Work instruction | Quote, with no changes, the lines that run from the top of the material to the line with "Given: Click the", both included.

Material shown |
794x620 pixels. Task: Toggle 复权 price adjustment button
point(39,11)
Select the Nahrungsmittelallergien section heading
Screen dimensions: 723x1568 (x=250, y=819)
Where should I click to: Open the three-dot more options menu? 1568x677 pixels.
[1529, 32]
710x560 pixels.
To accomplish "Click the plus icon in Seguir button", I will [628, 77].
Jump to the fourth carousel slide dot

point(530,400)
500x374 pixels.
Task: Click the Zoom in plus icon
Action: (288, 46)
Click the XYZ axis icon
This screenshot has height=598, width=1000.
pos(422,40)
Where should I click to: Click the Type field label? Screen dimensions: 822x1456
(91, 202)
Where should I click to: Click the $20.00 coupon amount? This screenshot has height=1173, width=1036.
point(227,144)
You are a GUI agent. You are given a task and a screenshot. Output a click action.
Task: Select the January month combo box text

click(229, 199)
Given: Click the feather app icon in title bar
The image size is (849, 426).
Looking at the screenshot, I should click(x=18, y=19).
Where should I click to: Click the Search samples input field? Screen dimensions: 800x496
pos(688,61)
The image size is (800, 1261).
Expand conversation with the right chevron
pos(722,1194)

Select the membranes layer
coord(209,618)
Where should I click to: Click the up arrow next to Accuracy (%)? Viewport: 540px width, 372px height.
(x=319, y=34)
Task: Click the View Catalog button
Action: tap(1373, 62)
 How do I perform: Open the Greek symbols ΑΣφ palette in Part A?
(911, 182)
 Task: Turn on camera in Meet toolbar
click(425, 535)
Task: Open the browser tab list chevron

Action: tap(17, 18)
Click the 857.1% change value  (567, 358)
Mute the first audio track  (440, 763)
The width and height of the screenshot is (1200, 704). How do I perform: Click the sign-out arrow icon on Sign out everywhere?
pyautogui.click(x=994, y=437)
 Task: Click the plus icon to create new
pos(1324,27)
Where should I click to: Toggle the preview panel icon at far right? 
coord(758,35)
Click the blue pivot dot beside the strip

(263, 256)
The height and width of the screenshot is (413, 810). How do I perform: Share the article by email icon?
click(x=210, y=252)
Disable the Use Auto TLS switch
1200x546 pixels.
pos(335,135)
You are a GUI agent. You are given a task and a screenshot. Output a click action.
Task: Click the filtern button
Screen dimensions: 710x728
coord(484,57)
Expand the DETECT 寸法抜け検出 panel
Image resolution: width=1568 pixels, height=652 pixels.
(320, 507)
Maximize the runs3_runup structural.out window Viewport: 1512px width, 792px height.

Exercise answer |
794x620 pixels. Task: Toggle 复权 price adjustment button
point(39,11)
Select the Nahrungsmittelallergien section heading
Screen dimensions: 723x1568 (x=250, y=819)
Where should I click to: Open the three-dot more options menu? 1568x677 pixels.
[1529, 32]
710x560 pixels.
To accomplish "Click the plus icon in Seguir button", I will [628, 77].
Jump to the fourth carousel slide dot

point(530,400)
500x374 pixels.
Task: Click the Zoom in plus icon
Action: (288, 46)
Click the XYZ axis icon
This screenshot has height=598, width=1000.
pos(422,40)
Where should I click to: Click the Type field label? Screen dimensions: 822x1456
(91, 202)
Where should I click to: Click the $20.00 coupon amount? This screenshot has height=1173, width=1036.
point(227,144)
You are a GUI agent. You are given a task and a screenshot. Output a click action.
Task: Select the January month combo box text

click(229, 199)
Given: Click the feather app icon in title bar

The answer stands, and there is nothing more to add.